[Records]

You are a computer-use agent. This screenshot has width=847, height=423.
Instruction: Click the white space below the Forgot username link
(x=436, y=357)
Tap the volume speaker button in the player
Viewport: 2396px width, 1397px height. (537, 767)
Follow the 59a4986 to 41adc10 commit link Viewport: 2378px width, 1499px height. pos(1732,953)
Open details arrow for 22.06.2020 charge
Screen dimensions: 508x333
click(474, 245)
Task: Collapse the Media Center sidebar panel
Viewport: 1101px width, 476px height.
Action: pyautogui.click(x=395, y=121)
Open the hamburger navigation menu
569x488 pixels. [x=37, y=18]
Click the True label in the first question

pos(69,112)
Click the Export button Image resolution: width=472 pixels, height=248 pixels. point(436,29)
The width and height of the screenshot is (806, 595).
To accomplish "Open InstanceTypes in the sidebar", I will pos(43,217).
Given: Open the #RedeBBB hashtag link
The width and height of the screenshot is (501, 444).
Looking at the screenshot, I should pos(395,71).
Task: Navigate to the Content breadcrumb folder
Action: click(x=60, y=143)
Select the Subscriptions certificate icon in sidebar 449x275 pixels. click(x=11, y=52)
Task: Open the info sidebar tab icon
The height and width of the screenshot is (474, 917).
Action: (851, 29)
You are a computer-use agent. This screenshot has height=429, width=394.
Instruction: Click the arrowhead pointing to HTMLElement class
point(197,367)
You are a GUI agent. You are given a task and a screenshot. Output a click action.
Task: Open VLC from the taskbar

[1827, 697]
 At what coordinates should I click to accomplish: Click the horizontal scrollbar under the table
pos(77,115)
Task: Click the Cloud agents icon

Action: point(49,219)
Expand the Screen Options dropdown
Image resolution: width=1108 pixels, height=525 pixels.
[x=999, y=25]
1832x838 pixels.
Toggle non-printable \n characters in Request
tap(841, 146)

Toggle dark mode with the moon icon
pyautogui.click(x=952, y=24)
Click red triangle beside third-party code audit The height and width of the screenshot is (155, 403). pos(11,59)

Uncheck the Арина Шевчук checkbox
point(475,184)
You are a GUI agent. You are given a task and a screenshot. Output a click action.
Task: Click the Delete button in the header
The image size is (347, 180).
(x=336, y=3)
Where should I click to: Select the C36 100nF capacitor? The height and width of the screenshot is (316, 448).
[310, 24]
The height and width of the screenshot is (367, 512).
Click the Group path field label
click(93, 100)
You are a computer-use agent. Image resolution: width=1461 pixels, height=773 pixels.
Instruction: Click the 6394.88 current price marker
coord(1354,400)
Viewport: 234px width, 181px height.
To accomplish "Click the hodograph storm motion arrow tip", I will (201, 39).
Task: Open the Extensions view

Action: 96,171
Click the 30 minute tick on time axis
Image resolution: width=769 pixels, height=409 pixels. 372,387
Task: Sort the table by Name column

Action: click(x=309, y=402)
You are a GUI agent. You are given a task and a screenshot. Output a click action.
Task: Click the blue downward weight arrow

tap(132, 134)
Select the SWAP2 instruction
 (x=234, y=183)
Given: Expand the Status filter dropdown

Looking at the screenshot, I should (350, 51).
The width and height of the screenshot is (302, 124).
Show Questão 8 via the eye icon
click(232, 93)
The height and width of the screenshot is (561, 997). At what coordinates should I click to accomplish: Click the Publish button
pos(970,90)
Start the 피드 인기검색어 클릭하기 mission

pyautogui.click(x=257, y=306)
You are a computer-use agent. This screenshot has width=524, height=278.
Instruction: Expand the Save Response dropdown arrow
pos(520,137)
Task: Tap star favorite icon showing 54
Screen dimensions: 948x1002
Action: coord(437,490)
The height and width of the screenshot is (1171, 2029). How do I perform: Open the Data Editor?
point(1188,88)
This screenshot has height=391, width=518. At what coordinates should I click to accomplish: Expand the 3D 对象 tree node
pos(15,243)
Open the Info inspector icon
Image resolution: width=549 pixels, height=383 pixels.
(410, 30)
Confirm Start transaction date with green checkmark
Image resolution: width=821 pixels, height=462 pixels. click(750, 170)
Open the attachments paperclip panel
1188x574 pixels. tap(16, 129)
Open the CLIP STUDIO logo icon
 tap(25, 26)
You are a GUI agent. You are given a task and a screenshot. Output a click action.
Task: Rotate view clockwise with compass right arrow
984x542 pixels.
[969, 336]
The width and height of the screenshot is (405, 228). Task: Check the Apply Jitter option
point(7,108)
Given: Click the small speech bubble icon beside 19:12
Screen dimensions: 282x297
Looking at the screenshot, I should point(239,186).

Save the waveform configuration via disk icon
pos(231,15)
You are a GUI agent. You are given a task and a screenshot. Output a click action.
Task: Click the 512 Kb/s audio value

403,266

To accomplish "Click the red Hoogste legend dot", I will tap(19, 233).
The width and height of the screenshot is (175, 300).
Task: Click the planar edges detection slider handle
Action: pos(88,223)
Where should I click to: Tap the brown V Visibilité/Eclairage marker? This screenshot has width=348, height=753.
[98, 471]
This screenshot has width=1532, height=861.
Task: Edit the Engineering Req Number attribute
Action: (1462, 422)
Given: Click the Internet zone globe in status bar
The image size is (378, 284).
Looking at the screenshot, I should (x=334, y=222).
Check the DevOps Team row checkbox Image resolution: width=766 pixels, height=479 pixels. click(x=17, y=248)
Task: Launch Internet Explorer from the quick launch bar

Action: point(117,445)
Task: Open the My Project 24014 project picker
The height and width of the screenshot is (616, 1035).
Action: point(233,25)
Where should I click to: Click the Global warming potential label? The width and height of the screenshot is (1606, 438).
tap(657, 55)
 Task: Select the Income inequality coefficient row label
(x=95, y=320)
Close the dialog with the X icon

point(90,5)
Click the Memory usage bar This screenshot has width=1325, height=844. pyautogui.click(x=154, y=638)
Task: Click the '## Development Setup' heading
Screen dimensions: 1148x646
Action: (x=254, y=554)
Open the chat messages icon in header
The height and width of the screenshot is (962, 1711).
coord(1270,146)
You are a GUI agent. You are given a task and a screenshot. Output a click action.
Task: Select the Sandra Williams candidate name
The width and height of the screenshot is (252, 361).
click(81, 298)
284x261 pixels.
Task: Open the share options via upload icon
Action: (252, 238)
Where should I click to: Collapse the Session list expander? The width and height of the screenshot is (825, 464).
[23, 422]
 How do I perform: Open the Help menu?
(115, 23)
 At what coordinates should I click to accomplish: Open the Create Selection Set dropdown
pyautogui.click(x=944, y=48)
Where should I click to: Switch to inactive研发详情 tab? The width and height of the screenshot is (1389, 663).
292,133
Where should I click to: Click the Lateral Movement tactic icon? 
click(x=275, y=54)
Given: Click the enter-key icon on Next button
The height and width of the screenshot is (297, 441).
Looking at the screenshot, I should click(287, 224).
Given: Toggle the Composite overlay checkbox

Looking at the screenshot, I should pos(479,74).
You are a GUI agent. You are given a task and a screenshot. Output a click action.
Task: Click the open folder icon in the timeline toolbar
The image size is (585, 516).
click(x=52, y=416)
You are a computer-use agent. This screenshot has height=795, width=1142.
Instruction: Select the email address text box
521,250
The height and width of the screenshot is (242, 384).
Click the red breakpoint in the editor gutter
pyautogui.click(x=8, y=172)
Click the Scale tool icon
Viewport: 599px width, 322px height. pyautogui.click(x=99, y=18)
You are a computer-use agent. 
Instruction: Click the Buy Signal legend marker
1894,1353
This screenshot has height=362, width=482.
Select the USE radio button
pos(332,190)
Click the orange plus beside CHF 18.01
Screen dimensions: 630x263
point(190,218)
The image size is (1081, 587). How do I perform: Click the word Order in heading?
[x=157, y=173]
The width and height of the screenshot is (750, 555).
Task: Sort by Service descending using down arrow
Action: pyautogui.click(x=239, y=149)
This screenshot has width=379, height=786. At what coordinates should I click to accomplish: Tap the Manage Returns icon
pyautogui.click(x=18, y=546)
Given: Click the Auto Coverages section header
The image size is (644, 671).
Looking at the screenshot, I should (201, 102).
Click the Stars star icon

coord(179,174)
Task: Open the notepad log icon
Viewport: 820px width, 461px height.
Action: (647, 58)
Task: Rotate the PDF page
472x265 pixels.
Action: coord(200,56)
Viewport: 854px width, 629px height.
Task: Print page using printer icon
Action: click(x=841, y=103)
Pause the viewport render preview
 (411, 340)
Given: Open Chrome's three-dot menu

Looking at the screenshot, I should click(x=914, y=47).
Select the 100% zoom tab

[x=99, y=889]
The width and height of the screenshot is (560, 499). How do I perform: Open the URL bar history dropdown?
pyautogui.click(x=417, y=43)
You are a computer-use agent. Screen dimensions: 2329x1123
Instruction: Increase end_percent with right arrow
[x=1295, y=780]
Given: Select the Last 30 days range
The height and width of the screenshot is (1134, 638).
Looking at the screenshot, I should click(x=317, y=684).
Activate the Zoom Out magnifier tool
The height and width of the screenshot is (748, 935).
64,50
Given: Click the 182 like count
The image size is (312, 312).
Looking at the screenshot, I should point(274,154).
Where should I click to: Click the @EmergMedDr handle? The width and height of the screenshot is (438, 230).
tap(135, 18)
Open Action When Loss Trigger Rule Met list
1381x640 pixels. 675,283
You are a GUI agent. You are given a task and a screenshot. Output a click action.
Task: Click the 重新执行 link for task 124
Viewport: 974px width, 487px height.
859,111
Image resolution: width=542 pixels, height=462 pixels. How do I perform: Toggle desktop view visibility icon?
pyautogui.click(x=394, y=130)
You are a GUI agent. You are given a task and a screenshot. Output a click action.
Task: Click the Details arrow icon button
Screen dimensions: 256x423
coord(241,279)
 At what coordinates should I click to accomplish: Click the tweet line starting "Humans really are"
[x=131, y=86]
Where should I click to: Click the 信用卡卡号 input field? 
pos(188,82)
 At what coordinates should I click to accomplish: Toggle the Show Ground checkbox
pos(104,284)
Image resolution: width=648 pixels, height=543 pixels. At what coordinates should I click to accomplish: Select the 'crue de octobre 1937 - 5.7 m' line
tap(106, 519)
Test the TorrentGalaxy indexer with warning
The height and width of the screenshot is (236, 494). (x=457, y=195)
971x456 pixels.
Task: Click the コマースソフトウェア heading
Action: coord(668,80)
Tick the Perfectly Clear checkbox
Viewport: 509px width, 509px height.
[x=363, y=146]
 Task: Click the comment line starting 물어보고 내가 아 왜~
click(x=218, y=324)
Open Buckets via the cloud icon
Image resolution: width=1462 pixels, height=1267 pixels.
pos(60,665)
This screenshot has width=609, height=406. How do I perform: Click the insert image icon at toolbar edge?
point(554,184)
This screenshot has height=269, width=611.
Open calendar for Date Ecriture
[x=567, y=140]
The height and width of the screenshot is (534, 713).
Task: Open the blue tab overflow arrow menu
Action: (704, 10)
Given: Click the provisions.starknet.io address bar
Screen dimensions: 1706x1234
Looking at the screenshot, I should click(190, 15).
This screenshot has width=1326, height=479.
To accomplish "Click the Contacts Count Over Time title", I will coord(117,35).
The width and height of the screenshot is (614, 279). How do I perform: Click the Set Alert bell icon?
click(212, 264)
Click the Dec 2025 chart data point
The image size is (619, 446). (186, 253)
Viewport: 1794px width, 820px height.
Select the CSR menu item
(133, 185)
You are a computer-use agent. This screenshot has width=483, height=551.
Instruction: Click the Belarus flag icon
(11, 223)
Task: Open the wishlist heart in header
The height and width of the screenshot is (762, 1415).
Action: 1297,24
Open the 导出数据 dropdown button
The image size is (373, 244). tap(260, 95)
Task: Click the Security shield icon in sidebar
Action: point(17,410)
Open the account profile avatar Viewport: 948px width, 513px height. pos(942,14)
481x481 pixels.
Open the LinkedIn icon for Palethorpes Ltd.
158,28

Work to be completed: Please repeat the lines above, from the one that contains "Viewport: 1794px width, 820px height." through the last line of the records, including both ends.

Full output:
Viewport: 1794px width, 820px height.
Select the CSR menu item
(133, 185)
You are a computer-use agent. This screenshot has width=483, height=551.
Instruction: Click the Belarus flag icon
(11, 223)
Task: Open the wishlist heart in header
The height and width of the screenshot is (762, 1415).
Action: 1297,24
Open the 导出数据 dropdown button
The image size is (373, 244). tap(260, 95)
Task: Click the Security shield icon in sidebar
Action: point(17,410)
Open the account profile avatar Viewport: 948px width, 513px height. pos(942,14)
481x481 pixels.
Open the LinkedIn icon for Palethorpes Ltd.
158,28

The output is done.